One-third of the total psychiatrists work in the public sector. Mathari is the national referral and teaching hospital. Most of the patients admitted in this hospital are referred by the criminal justice system for assessment. As a result of the new legislation psychiatric wards were set up in general hospitals. The provincial units are 22-bed units. Seven out of 70 district units have also been set up. Nearly half of the psychiatrists are practicing in Nairobi. The provincial and district psychiatric units are under-staffed. Psychiatric nurses and medical officers are involved in mental health care.

Non-Governmental Organizations NGOs are involved with mental health in the country. They are mainly involved in advocacy and rehabilitation.

Information Gathering System There is no mental health reporting system in the country. The country has no data collection system or epidemiological study on mental health. The national tally sheets contain only one section relating to mental disorders. A proposal for the inclusion of 8 categories has been submitted as a part of health sector reforms.

Programmes for Special Population Special clinics for children and adolescents are run.

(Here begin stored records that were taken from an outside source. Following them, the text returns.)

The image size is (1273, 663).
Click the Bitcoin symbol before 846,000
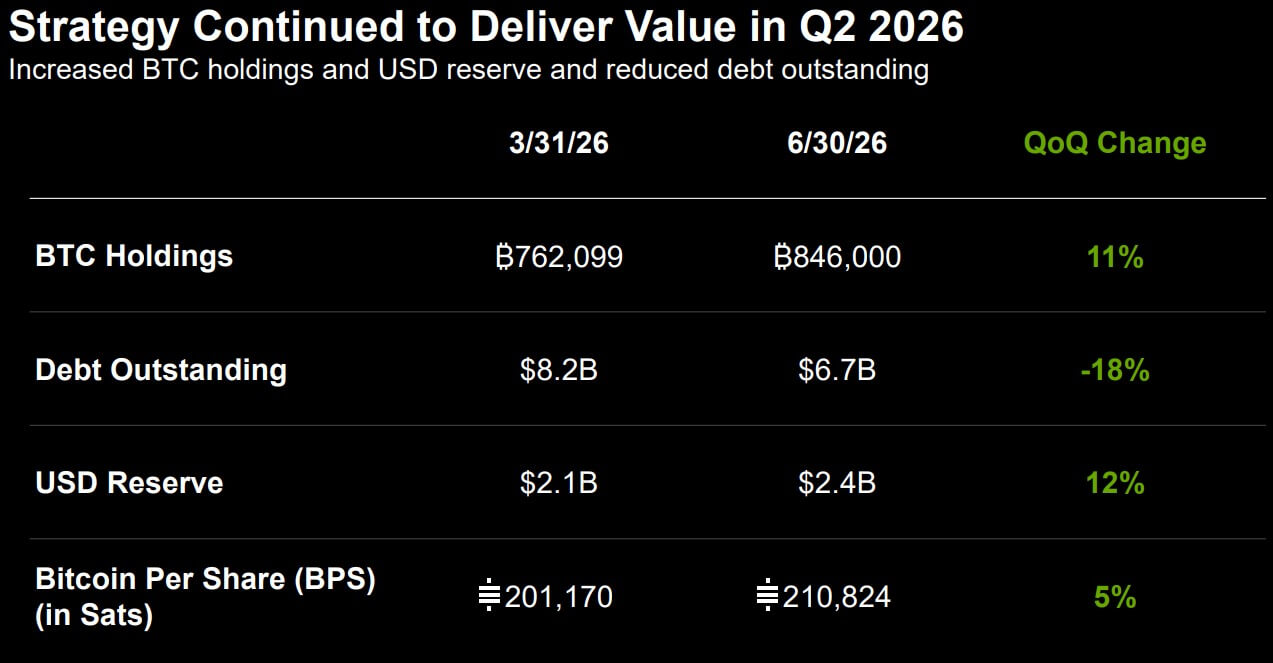(782, 257)
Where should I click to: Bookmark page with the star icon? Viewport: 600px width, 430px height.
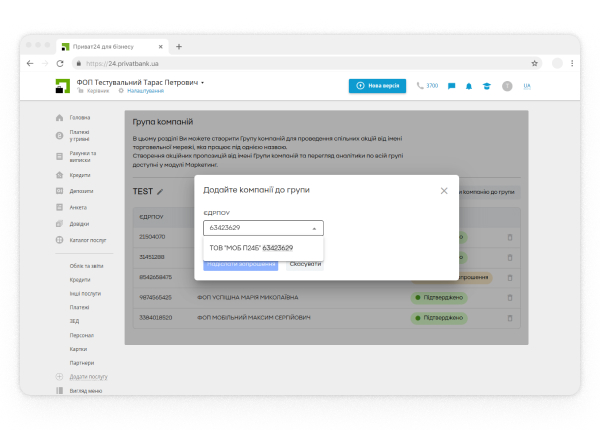pyautogui.click(x=535, y=63)
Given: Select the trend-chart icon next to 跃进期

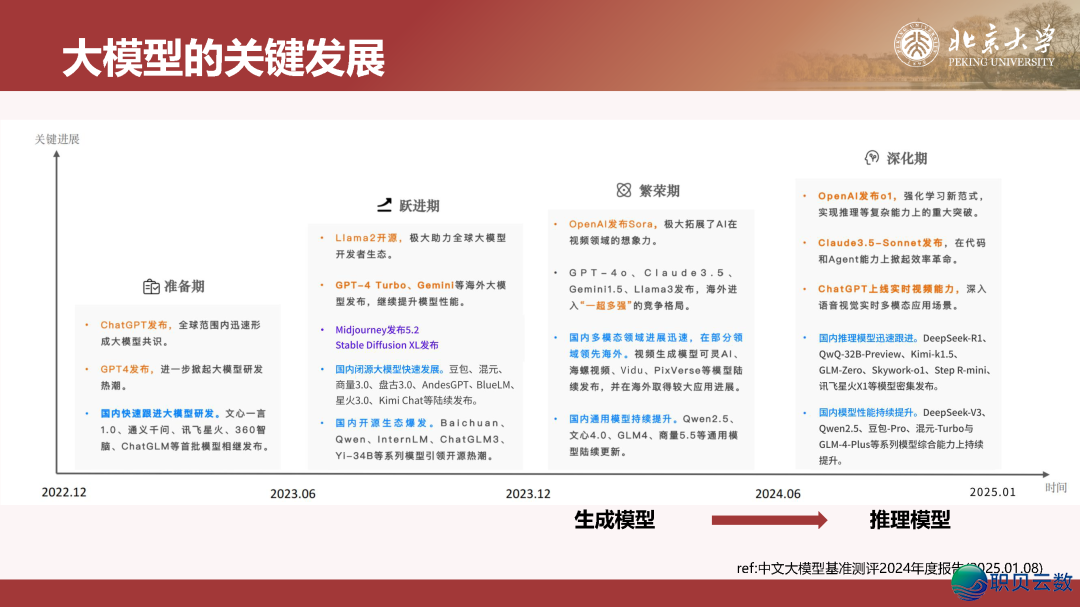Looking at the screenshot, I should (384, 204).
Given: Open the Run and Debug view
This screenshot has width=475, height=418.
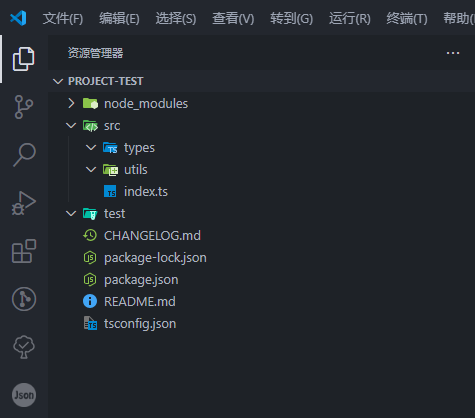Looking at the screenshot, I should pos(24,203).
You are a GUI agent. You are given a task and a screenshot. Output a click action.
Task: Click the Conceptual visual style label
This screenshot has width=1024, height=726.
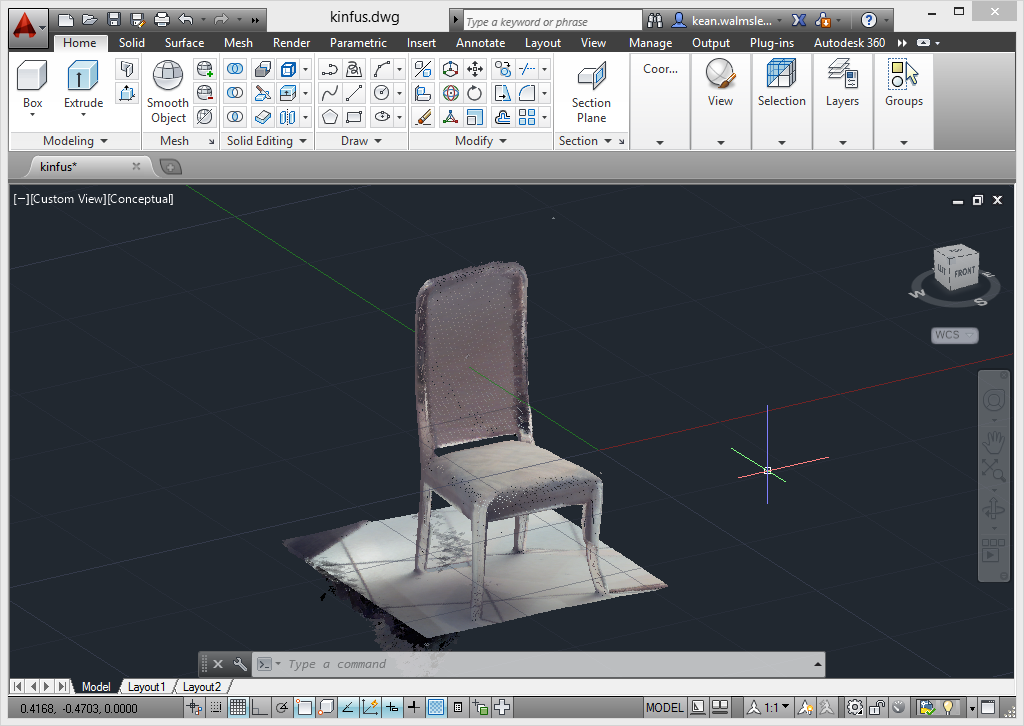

Therapeutic Drugs The following therapeutic drugs are generally available at the primary health care level of the country: carbamazepine, phenobarbital, phenytoin sodium, amitriptyline, chlorpromazine, diazepam, fluphenazine, haloperidol.

Other Information Initially, Kenya had a system of psychiatric practice that was dependent on traditional practices. The first western style system developed in 1912 when a smallpox unit was transformed into a centre where ‘mad’ people used to be locked up. Today, Mathare Hospital is the mental health referral and training centre. The Government is in the process of legislating to regulate the practice of traditional practitioners and incorporate it into the health sector.